Work instructions =>
1. In the excerpt on Amar and Hirsch's reading of the Constitution, translate this sentence into Spanish: "For them, the significant fact is that Article Five nowhere declares itself the only method for changing our fundamental law."
2. Continue the excerpt on Amar and Hirsch's view of constitutional amendment with one more paragraph.

The practical upshot of this analysis forms an important part of For the People: What the Constitution Really Says About Your Rights,(**) written by Amar and the journalist Alan Hirsch and intended, as its title suggests, for a more general audience. As Amar and Hirsch see it, the constant invocation of "the people" in the Bill of Rights points to a now all-but-forgotten 18th-century ideal of virtuous, vigilant citizenship. The paramount concern of this "Republican Tradition," as they call it (borrowing a term of art from a prominent school of historians), was to ensure that the people remained firmly in control in the face of a potentially "self-dealing" government.
For Amar and Hirsch, this historical context sheds new light on Article Five, which they, like Ackerman, consider an excessively onerous route to amendment. For them, the significant fact is that Article Five nowhere declares itself the only method for changing our fundamental law. What this means is that a simple majority of the American people, acting outside Congress and the state legislatures, enjoys "the inalienable legal right" to amend the Constitution. Conditions may be placed on this right in order to promote proper deliberation, but fear of rash or oppressive measures should not stand in the way of upholding our most glorious "first principle." For too long, the authors hold, the people's "constitutional muscles" have been allowed "to atrophy through disuse."

Extracted data =>
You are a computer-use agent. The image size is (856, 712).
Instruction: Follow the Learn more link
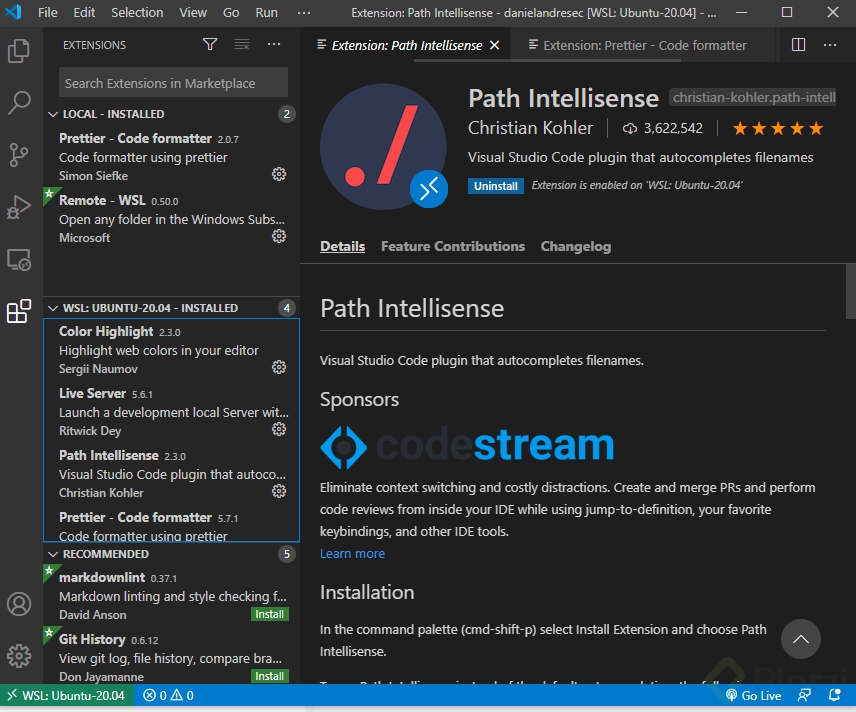352,554
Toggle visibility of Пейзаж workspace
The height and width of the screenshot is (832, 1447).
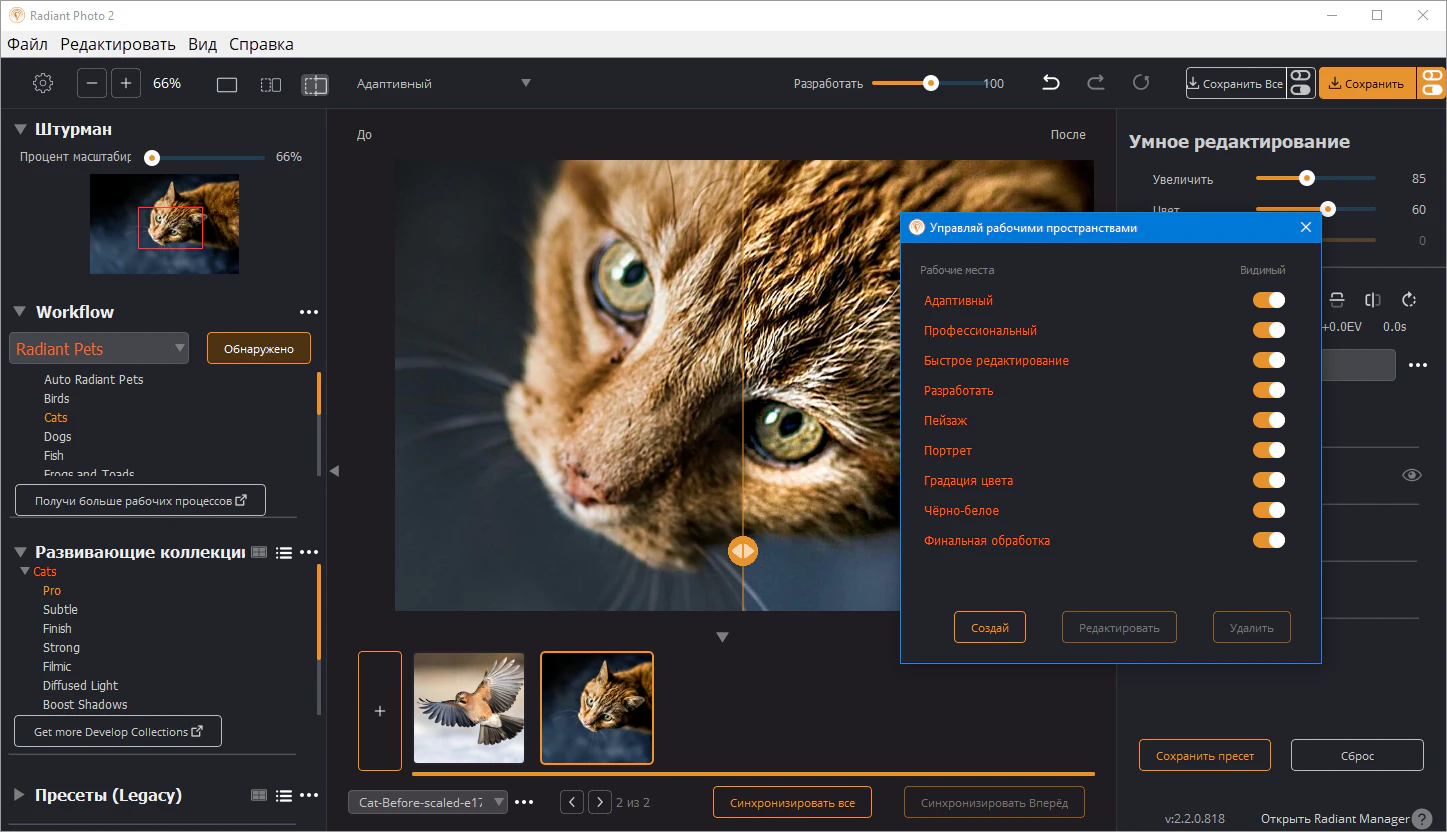click(1268, 420)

Responses to the tasks =>
1. Para ellos, el hecho significativo es que el Artículo Quinto en ningún lugar se declara a sí mismo el único método para modificar nuestra ley fundamental.

2.
A STILL more unconditional endorsement of the people's prerogatives flows
from the pen of Mark Tushnet, a professor at the Georgetown University Law
Center and a leading figure in the revisionist movement known as Critical
Legal Studies. For Tushnet, the great problem with constitutional law today
is its focus on the Supreme Court. Indeed, in Taking the Constitution Away
from the Courts,(*) he proposes abandoning the very institution of judicial
review, under which the Court has final say on matters of constitutionality.
Tushnet wants to replace this "elitist" approach, established by
Chief Justice John Marshall's famed ruling in Marbury v. Madison (1803), with
what he calls "populist constitutional law."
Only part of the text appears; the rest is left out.